Task requirements » Exact copy, pictures excluded: reproduce every record below.

========

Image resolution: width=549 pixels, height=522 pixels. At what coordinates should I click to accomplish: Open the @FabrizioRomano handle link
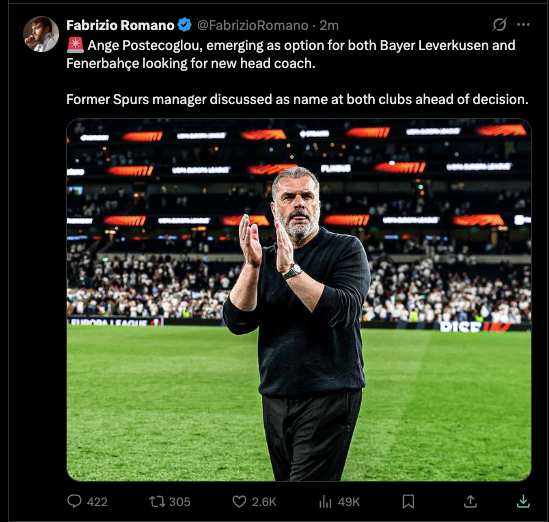tap(252, 25)
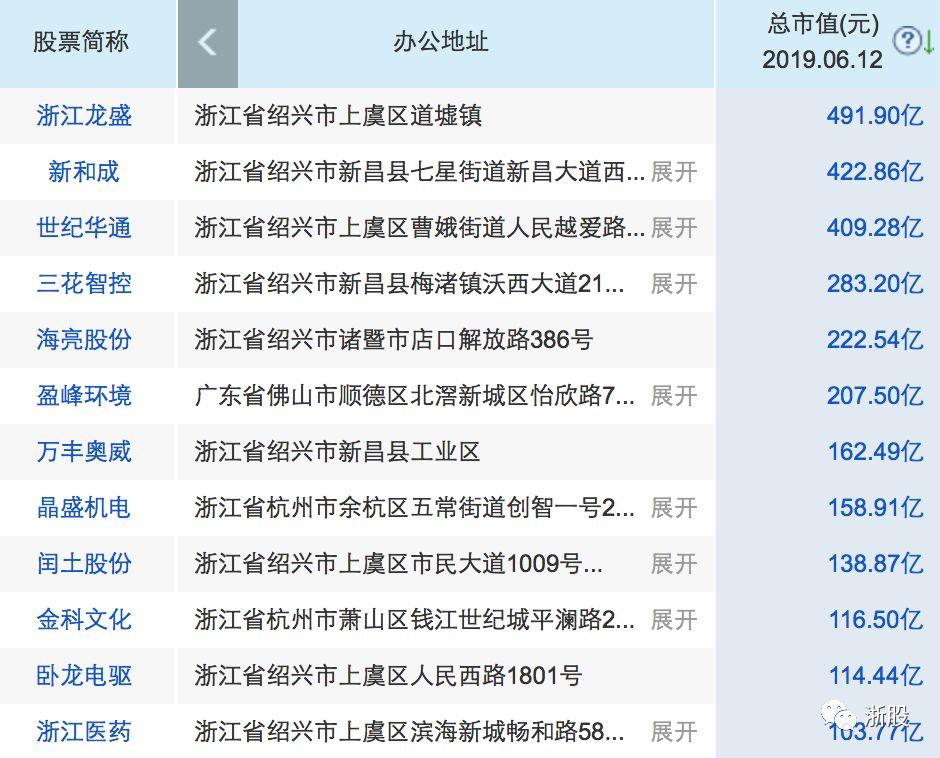Expand the 世纪华通 office address
The height and width of the screenshot is (758, 940).
[x=674, y=228]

========

Exercise output »
Image resolution: width=549 pixels, height=522 pixels. At what coordinates should I click to accomplish: Open the @FabrizioRomano handle link
tap(252, 25)
Expand the 世纪华通 office address
The height and width of the screenshot is (758, 940).
[x=674, y=228]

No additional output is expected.